Таким образом, все предпринятые внутри страны маневры не принесли нужного результата. Решение прусской проблемы, как и предлагал Бисмарк, следовало искать на путях германской политики. Однако для того, чтобы добиться успеха, мало было упорства и таланта; требовалась еще и благоприятная ситуация. А она все никак не наступала. Во внешней политике первый год пребывания Бисмарка в кресле главы правительства прошел под знаком двух процессов. Первым являлось восстание в Царстве Польском, вызвавшее крупный европейский кризис. Вторым — очередной раунд переговоров о развитии Германского союза. Оба эти процесса грозили Пруссии и ее министру-президенту весьма печальными последствиями, в обоих случаях Бисмарк был вынужден занимать оборонительную позицию и мог в конечном итоге радоваться сохранению статус-кво. И наконец, достигнутый им успех не способствовал росту его популярности, а, наоборот, навлек на его голову новые волны критики. Это было явно не то, что требовалось для разрешения конфликта с парламентом.
В начале 1863 года главной проблемой европейской дипломатии стал Польский вопрос. В российской части Польши под лозунгом национального освобождения вспыхнуло очередное мощное восстание.

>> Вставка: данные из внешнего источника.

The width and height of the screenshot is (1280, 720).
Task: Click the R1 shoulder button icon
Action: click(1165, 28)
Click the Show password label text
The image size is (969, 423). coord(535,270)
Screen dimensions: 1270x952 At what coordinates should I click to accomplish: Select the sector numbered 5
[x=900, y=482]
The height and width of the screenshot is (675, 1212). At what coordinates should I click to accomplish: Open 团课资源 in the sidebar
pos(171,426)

Восставшие пользовались симпатиями практически всей Западной Европы. В роли их адвоката традиционно выступила Франция, требовавшая воссоздания польского государства. Британская политическая элита заняла похожие позиции, к «Крымской коалиции» также примкнули австрийцы. Среди прусских либералов дело поляков также пользовалось большой популярностью — Российскую империю они считали воплощением абсолютистской деспотии, темной силой, угнетающей свободолюбивый народ. Даже при императорском дворе в Петербурге существовала достаточно сильная партия, считавшая необходимым поиск компромисса с восставшими.

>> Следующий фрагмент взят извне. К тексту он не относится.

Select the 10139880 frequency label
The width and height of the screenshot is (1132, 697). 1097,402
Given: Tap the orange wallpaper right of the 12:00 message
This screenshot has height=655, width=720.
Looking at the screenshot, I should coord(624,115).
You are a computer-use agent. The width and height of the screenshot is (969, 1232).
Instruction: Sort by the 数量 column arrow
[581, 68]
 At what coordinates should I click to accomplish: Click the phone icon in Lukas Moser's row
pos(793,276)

Бисмарк смотрел на происходящее совершенно иначе. В какой-то степени это объясняется отношением главы правительства к славянским соседям. Неприязнь к полякам «железный канцлер» сохранял от начала и до конца своей жизни. В марте 1861 года Бисмарк писал сестре: «Бейте поляков до тех пор, пока они не испустят дух; я сочувствую их положению, но, если мы хотим продолжить свое существование, у нас нет другого пути, кроме как искоренить их. Волк тоже не виновен в том, что Господь создал его таким, и все же его убивают за это при первой возможности»[354]. Каждый успех польского национального движения, считал он, является поражением Пруссии. Если на карте Европы появится независимая Польша, она станет «союзником для любого противника, который нападет на нас»[355]. При этом нужно подчеркнуть, что радикальной расовой ненависти к полякам у Бисмарка все же не было. Он считал польские земли неотъемлемой частью прусского государства, знал в определенном объеме польский язык и неоднократно советовал кронпринцу учить этому языку своих детей.
Бисмарк стремился поддержать российское правительство в борьбе против восставших, в том числе для того, чтобы не допустить опасных для Пруссии уступок полякам. В конце января в Петербург был направлен генерал-адъютант короля Густав фон Альвенслебен. В его полномочия входило согласование с царским правительством мер, необходимых для противодействия восставшим. Кроме того, он должен был, как значилось в собственноручно составленной Бисмарком инструкции, сообщить Александру II, что «позиция обоих дворов по отношению к польской революции — это позиция двух союзников, которым угрожает общий враг»[356]. 8 февраля Альвенслебен подписал в Петербурге конвенцию, вошедшую в историю под его именем. В соответствии с ней войска обоих государств должны были активно сотрудничать в деле подавления восстания.